Social-patriotism does not just apply in the case of imperialist nations. It applies to any capitalist state, in which the workers subordinate the class struggle to the national struggle waged by the bourgeoisie of that state. We adopt the strategy of revolutionary defeatism in the case of any capitalist state, not just imperialist states. We adopt the position that “the main enemy is at home” for all existing states. Similarly, with social-pacifism, and with “anti-fascism”, as Trotsky describes above, in relation to the Spanish Revolution. The objective of Marxists is socialism, and the means of its achievement is class struggle. Fighting fascism, or a struggle for national liberation are not goals in themselves, but only potential components of that struggle. In order to get from A to C, it might be necessary to pass through B, but our strategy is not based upon getting to B, and progressing to C at some future undetermined time. That is the stages theory of Menshevism/Stalinism, not the theory of permanent revolution developed by Marx, Lenin and Trotsky.

Denham and the AWL support this social-patriotism. They argue, if you support the right of nations to self-determination, in respect of national liberation struggles, it would be irrational not to support a war by a nation to avoid its self-determination being withdrawn by some other nation. One element of the AWL's position, in that regard, is their support for Zionism, and the Israeli state. They could hardly demand the right of Israel to engage in such activity, without accepting the same social-patriotic argument for every other capitalist state, and it is their support for Zionism and the Israeli state that seems to drive the direction of their politics in general, as seen with their support for the Right's witch hunt of the Left in the Labour Party, using the equation of Zionism with anti-Semitism, which, of course, led to their own expulsion.

There are numerous flaws in this argument, of course, as already described, of the AWL, and others.

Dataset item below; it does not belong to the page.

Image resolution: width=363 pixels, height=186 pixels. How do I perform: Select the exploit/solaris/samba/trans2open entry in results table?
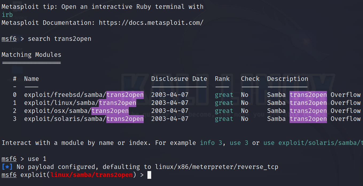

Firstly, it assumes that Marxists advocate national self-determination, which, they don't. We advocate the self-determination of the working-class, not nations. The argument the AWL put is precisely why the Bolsheviks removed support for national self-determination from their programme, and replaced it with support for the right to freely secede.

What is the difference between supporting a national liberation struggle, and supporting an existing capitalist state in opposing being annexed? It is precisely the class forces involved, and the fallacy of the AWL's argument comes down to a failure to accept that the Marxist position, in respect of any such national liberation struggles, is not that of petty-bourgeois nationalism or bourgeois-liberalism, of simply seeking the creation of some new capitalist class state, but is that of permanent revolution, and the desire to integrate any such national struggle into the socialist revolution. Its precisely for that reason that, in any such national struggle, we only offer support to the truly revolutionary forces, i.e. the revolutionary proletariat, leading the peasantry, as Lenin described it.

That is precisely the basis of Trotsky's argument against Stalin, in respect of the Chinese Revolution, and the same arguments apply in relation to the Spanish Revolution. The AWL/USC social-patriotic/social-pacifist line flows directly from their adoption of the Menshevist/Stalinist stages theory, in which Marxists should limit themselves to simply supporting a struggle for national independence, or bourgeois-democracy, and only, then, consider a struggle for Socialism, at some later date, but also, from the adoption of the associated, Stalinist concept of the Popular Front alliance with the liberal bourgeoisie, as against the United Front of workers parties.